Des chiffres en croissance
En 2018, il y avait environ 100 000 firmes multinationales dans le monde, ce qui représente 800 000 filiales. Ce sont les 100 plus grandes multinationales qui génèrent 60 % de leur valeur ajoutée. En termes de chiffre d’affaires, cela représentait en 2018 environ 40 000 milliards de dollars (à titre de comparaison, le P.I.B. de la Suisse était de 885 milliards de dollars en 2023). Ces chiffres sont tirés d’un petit livre sur le pouvoir des multinationales1. Dans cet ouvrage, Christian Chavagneux et Marieke Louis montrent que la richesse générée par ces multinationales a plus que doublé depuis la fin des années 1990.
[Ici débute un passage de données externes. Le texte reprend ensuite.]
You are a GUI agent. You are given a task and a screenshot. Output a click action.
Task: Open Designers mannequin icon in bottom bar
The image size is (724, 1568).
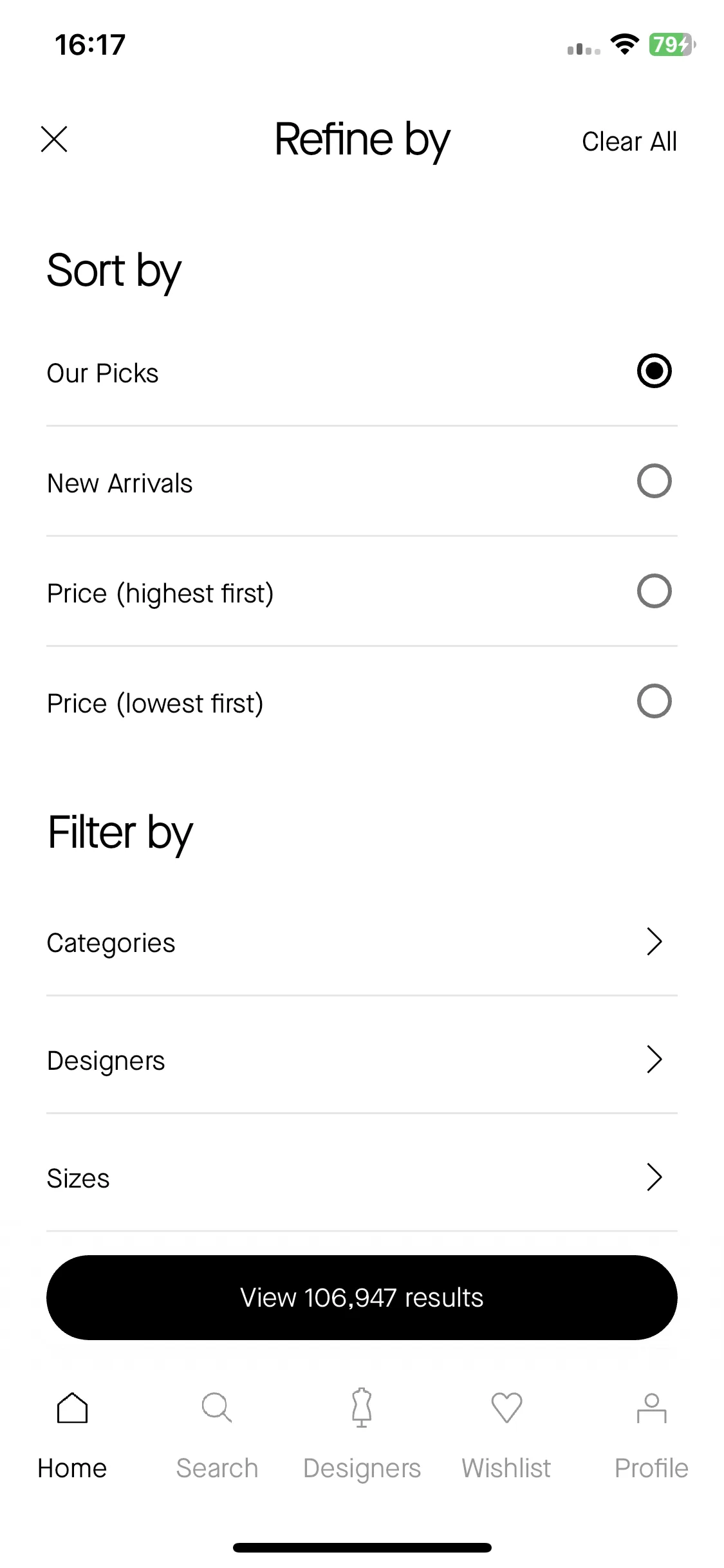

Deux stratégies de croissance
L’économiste El-Mouhoub Mouhoud, cité dans l’ouvrage de Chavagneux et Louis, distingue deux stratégies de croissance chez ces géants : une stratégie verticale de minimisation des coûts en externalisant la production dans des pays à bas salaires – notamment la Chine – ce qui engendre une fragmentation de la chaîne de valeur. Et une stratégie de conquête des marchés par des fusions et acquisitions. Cela explique pourquoi la majorité des emplois des multinationales se trouvent en Chine avec 18,2 millions d’emplois en 2010. À noter aussi que les sièges des plus grandes multinationales sont aux États-Unis, en Europe et au Japon. Depuis les années 2000, une nouvelle vague de firmes émergent dans des pays comme l’Inde, la Chine, l’Argentine, la Malaisie, le Nigéria, l’Afrique du Sud ou la Turquie. Autre indication intéressante, ces firmes pensent global mais agissent encore de manière très locale (lire aussi notre grande interview ici).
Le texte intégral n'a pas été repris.